BEGIN DATA IN THIS EXERCISE

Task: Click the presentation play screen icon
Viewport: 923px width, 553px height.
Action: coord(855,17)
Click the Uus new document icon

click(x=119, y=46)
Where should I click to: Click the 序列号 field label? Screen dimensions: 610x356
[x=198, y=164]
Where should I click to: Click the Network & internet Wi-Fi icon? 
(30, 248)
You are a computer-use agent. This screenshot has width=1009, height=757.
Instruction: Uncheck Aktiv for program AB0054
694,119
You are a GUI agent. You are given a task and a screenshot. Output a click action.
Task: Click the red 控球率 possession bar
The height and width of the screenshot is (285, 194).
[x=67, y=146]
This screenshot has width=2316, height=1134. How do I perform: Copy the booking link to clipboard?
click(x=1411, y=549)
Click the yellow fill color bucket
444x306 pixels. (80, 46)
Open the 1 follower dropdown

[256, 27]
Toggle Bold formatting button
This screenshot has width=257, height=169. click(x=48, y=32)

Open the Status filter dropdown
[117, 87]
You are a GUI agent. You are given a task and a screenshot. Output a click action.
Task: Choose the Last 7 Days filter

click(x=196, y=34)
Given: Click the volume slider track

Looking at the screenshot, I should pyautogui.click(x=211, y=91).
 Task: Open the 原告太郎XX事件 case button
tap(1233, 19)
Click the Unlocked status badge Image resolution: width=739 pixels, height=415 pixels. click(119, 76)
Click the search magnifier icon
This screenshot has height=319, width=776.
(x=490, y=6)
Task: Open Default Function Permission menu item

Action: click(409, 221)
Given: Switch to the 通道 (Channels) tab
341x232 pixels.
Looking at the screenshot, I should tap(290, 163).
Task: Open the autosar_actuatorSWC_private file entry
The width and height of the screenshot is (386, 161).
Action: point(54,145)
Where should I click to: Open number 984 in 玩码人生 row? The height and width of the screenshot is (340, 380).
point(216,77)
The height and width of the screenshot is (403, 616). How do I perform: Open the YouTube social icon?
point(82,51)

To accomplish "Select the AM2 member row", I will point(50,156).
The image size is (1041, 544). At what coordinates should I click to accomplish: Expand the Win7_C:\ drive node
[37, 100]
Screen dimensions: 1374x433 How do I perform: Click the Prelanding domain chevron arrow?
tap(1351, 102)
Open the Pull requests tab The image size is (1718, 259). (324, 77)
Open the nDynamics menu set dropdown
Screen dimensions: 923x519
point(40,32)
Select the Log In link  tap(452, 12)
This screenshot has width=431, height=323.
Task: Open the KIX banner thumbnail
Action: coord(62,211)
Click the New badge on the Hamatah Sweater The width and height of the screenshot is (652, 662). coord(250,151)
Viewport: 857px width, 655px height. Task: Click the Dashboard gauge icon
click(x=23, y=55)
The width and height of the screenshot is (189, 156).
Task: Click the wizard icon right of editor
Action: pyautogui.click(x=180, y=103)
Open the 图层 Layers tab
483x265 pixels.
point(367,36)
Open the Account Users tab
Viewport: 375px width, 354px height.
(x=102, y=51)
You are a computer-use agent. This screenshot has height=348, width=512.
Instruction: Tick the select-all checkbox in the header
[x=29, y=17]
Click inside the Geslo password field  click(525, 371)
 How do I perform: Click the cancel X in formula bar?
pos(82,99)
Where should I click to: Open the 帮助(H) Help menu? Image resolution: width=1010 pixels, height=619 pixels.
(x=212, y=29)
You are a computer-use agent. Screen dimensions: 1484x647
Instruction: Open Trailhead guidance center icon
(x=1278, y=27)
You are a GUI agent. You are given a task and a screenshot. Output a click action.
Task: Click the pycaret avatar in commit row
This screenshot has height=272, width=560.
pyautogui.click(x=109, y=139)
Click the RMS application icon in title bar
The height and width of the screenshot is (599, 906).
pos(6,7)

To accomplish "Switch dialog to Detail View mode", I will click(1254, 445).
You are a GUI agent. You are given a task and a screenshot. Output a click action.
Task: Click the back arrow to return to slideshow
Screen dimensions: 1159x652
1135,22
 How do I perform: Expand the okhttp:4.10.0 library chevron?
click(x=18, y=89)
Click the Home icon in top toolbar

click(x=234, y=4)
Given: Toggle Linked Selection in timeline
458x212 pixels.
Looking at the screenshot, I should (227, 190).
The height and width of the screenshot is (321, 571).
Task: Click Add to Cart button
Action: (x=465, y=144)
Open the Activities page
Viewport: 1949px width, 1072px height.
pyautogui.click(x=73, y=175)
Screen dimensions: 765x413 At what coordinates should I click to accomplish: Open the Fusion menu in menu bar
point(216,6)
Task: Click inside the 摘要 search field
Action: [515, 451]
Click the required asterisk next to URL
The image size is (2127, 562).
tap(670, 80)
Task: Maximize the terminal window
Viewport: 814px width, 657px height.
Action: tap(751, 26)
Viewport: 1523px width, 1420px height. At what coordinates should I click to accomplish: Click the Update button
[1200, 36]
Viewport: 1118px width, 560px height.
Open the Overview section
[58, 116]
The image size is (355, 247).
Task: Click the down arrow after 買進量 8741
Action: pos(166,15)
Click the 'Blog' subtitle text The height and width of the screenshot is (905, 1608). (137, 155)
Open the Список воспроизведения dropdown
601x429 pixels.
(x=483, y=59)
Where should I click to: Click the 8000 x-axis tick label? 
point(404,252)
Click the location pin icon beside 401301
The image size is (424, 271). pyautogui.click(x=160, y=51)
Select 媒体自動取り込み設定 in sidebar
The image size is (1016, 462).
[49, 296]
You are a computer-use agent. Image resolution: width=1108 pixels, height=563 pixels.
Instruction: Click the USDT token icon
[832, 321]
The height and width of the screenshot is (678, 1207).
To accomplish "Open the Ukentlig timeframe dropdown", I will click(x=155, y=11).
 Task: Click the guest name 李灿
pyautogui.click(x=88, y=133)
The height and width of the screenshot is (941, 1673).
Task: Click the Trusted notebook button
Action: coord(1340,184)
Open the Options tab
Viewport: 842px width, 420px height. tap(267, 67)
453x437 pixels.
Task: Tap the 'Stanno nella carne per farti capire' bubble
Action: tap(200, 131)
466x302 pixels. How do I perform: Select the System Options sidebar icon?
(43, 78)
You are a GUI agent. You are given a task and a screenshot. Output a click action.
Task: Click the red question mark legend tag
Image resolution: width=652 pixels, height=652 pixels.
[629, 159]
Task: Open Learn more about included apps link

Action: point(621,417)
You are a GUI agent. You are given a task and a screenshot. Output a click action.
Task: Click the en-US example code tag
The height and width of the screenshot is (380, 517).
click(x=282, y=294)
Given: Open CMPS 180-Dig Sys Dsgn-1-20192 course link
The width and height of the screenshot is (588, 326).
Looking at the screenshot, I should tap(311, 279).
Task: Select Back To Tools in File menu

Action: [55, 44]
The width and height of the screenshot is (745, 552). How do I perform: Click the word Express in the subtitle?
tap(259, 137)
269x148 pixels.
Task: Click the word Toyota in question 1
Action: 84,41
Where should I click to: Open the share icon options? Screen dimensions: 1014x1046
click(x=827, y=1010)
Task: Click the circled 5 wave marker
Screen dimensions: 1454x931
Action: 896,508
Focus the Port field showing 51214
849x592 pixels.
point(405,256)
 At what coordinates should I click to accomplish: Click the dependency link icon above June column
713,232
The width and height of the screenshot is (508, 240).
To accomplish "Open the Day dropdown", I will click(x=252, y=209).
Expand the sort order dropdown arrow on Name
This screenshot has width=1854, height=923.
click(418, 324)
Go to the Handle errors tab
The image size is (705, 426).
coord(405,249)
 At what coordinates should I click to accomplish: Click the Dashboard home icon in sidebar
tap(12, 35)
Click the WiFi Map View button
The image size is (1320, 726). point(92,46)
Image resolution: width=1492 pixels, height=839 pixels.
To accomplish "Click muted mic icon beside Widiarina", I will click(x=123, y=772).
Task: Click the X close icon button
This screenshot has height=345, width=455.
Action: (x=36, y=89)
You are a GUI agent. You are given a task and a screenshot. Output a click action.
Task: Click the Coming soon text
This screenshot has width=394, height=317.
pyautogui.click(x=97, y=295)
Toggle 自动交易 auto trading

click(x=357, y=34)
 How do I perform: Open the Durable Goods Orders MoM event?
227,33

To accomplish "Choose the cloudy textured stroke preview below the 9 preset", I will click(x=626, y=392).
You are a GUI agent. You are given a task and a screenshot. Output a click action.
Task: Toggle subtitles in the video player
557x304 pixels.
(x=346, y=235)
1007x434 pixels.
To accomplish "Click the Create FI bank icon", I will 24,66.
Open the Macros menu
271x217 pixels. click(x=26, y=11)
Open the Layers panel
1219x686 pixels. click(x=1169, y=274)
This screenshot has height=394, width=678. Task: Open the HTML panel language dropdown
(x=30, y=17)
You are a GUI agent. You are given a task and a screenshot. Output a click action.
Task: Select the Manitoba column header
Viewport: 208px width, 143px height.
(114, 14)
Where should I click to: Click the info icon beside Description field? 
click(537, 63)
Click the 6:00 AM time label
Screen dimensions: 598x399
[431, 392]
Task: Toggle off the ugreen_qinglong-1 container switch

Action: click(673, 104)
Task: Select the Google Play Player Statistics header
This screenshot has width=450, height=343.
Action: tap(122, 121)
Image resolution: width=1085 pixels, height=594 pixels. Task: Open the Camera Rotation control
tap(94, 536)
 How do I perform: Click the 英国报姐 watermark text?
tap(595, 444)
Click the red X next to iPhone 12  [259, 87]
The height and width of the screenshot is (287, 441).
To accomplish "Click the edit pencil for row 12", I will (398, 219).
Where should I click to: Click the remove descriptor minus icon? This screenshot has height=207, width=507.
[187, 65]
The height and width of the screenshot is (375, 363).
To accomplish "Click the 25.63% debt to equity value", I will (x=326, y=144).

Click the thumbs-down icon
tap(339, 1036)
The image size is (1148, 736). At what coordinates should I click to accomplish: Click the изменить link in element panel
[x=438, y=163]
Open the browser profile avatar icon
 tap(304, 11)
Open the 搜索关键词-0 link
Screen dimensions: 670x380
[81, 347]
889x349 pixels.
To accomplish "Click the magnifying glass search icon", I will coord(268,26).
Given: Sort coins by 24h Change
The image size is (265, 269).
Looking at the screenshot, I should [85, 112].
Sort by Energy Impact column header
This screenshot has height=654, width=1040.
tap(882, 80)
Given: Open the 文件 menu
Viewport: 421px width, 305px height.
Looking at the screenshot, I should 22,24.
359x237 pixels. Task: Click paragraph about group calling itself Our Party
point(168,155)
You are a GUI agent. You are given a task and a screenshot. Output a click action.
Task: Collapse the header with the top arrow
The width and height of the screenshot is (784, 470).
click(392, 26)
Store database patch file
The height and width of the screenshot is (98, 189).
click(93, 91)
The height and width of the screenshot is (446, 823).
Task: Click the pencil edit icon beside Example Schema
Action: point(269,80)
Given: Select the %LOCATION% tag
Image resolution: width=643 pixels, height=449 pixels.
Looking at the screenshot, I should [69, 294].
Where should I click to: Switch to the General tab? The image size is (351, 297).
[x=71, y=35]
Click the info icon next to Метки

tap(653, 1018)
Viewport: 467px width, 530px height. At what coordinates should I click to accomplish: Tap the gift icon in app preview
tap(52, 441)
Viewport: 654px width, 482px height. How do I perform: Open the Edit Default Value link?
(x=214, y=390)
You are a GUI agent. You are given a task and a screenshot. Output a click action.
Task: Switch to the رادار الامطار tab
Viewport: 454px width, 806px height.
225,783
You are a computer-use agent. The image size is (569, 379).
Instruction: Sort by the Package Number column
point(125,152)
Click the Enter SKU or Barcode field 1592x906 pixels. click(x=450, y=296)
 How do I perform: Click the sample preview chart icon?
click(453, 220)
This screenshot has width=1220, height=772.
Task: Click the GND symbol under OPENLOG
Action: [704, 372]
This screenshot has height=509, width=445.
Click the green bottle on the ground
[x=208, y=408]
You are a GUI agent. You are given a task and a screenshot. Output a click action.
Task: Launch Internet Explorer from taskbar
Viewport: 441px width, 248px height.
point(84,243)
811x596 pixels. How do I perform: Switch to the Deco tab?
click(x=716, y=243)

END DATA IN THIS EXERCISE

TASK TO COMPLETE.
Write out, without any change, the lines of the material from the one containing "Where should I click to: Open number" through the one containing "Click the New", including both of those lines.

ANSWER TO THE EXERCISE.
Where should I click to: Open number 984 in 玩码人生 row? The height and width of the screenshot is (340, 380).
point(216,77)
The height and width of the screenshot is (403, 616). How do I perform: Open the YouTube social icon?
point(82,51)

To accomplish "Select the AM2 member row", I will point(50,156).
The image size is (1041, 544). At what coordinates should I click to accomplish: Expand the Win7_C:\ drive node
[37, 100]
Screen dimensions: 1374x433 How do I perform: Click the Prelanding domain chevron arrow?
tap(1351, 102)
Open the Pull requests tab The image size is (1718, 259). (324, 77)
Open the nDynamics menu set dropdown
Screen dimensions: 923x519
point(40,32)
Select the Log In link  tap(452, 12)
This screenshot has width=431, height=323.
Task: Open the KIX banner thumbnail
Action: coord(62,211)
Click the New badge on the Hamatah Sweater The width and height of the screenshot is (652, 662). coord(250,151)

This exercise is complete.